Because of resources.

The host machine running all of these virtual machines has many resources. CPU, memory, disk, network, the usual suspects. These resources have to be shared between all the virtual machines. Lets take a look at each and see how easy that is.

CPU

To share CPU between VMs the host has to be able to share execution between them. Much like we do... well, practically everywhere now. We've been doing multiprocess operating systems for a while now. Sharing CPU cycles is dead easy. If a process needs a lot it gets what's available. If it needs none, it gets none. A thousand processes all doing nothing causes... nothing to happen! It's perhaps the easiest thing to share. But, we'll see.

Memory

We've been sharing RAM between processes, with good isolation even, for some time now. Even Apple has joined that game to great effect. Unlike CPU, processes sit on RAM the entire time they're running. It may be swapped out by the OS, but it's still accounted for.

Disk

Disk? Disk is easy. It's just files. Each file gets so much, and more if needed up until you run out.

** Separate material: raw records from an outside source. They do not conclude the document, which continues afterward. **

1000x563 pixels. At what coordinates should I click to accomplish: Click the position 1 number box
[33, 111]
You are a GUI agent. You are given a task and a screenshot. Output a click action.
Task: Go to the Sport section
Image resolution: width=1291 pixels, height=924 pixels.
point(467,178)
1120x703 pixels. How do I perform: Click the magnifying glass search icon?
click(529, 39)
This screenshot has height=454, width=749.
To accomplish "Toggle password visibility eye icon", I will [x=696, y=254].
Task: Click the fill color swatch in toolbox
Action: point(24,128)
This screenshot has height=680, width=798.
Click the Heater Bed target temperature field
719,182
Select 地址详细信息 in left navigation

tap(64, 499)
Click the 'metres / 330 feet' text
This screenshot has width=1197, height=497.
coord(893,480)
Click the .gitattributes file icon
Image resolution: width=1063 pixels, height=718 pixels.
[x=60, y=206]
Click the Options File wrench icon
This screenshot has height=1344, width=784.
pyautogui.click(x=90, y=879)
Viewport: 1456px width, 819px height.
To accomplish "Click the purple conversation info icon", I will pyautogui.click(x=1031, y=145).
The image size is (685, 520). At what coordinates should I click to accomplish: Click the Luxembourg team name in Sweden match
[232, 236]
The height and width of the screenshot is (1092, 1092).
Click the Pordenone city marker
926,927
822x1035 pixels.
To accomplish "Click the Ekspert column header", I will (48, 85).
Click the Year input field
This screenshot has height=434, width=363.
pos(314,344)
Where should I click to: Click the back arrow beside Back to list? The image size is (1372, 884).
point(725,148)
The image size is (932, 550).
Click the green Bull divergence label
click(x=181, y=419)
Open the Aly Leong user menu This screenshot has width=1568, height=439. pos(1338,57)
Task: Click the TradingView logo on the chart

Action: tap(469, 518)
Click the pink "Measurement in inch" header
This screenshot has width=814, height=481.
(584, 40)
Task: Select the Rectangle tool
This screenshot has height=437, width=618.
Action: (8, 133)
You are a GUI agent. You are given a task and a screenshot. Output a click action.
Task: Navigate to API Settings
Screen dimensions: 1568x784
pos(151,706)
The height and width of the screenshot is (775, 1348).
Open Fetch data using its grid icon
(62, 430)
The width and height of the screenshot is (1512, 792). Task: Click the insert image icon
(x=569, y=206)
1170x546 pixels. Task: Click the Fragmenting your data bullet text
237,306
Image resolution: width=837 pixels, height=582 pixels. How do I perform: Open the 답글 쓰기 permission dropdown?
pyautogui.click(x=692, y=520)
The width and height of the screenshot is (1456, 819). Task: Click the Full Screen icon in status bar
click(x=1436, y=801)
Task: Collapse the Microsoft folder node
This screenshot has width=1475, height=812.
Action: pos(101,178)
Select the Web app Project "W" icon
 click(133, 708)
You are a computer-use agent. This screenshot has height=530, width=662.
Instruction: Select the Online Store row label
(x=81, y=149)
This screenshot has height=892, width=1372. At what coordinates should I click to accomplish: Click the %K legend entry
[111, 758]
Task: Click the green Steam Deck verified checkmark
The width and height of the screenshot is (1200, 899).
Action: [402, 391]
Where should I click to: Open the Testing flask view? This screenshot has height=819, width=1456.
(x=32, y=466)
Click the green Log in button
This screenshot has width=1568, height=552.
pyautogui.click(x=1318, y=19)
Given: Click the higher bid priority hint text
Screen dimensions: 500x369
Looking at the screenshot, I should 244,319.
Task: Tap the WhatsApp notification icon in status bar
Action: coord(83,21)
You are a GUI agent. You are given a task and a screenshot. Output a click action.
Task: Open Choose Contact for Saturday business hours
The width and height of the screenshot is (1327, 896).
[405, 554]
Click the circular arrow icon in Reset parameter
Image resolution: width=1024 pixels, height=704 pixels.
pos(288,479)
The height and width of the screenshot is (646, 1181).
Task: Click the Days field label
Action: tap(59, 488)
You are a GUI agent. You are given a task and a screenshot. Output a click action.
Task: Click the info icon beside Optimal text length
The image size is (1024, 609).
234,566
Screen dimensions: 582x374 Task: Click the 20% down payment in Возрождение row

At which point you run into problems. Each VM uses disk to store its files, as you'd expect.

Network

To share network, a host machine has to proxy network connections from a VM. Which... it kinda already does for normal OS processes, like, say, Apache, or MySQL. If a process doesn't need any network resources, none gets used. If it needs some, it uses up to what's available. A thousand processes all doing nothing uses no network resources. Same for VMs really. Its right up there with CPU for ease of sharing.

Now ask yourself. Of these four major resources, which of them are always consumed when a VM (or if you rather, a process) is running?

If you said "memory and disk" you've been paying attention.

If you said "all but network, and maybe even that too", you've been auditing this answer for technical accuracy and probably noticed a few (gross) simplifications so far. Please bear with me!

Now of the two always-consumed resources, memory and disk, which is going to be the more constrained one?

If you look at it from the old memory hierarchy chart based on "how long does the CPU have to wait if it needs to get data from a specific location", you can begin to see a glimmer of the answer here. This is usually measured in CPU cycles spent waiting for data. The lower down the chart you get (faster) the more expensive the storage. A 2.5GHz CPU will have 2.5 billion cycles in a second. Remember that number.

A 7.2K RPM hard-drive, the type you can get in 1TB sizes for cheap, has a retrieval latency of 8.9 miliseconds. Which means that best-case the 2.5GHz CPU will wait  22,250,000 cycles before it gets the data it needs. Thats... really slow, actually.

The RAM in that 2.5GHz server can be fetched in 10 nanoseconds. Which means that best-case the 2.5GHz CPU will wait only... 25 cycles.

Biiiiiiig differences there! RAM is vastly faster. Which means its also vastly more expensive[1]. Which in turn means that RAM is going to be the more constrained resource.



So we have determined that of the four resource types RAM is the most expensive, always-on resource. Because of that, RAM amount is the biggest driver of cost for cloud-computing providers. It's not CPU. This is why that 64MB RAM VM is so much cheaper per-hour than something with 1.6GB in it, even if they get the same CPU resources.

Because RAM amount used is the cost-center, and a 1.6GB VM is using that 1.6GB of RAM all the time, the cloud providers charge by hour of run-time. And this is fair. Now you know.



[1]: How much more expensive? A 1TB disk can be had for $90. 1 TB of RAM requires a special machine (higher end servers), and will run you a bit under $12,000 at today's prices.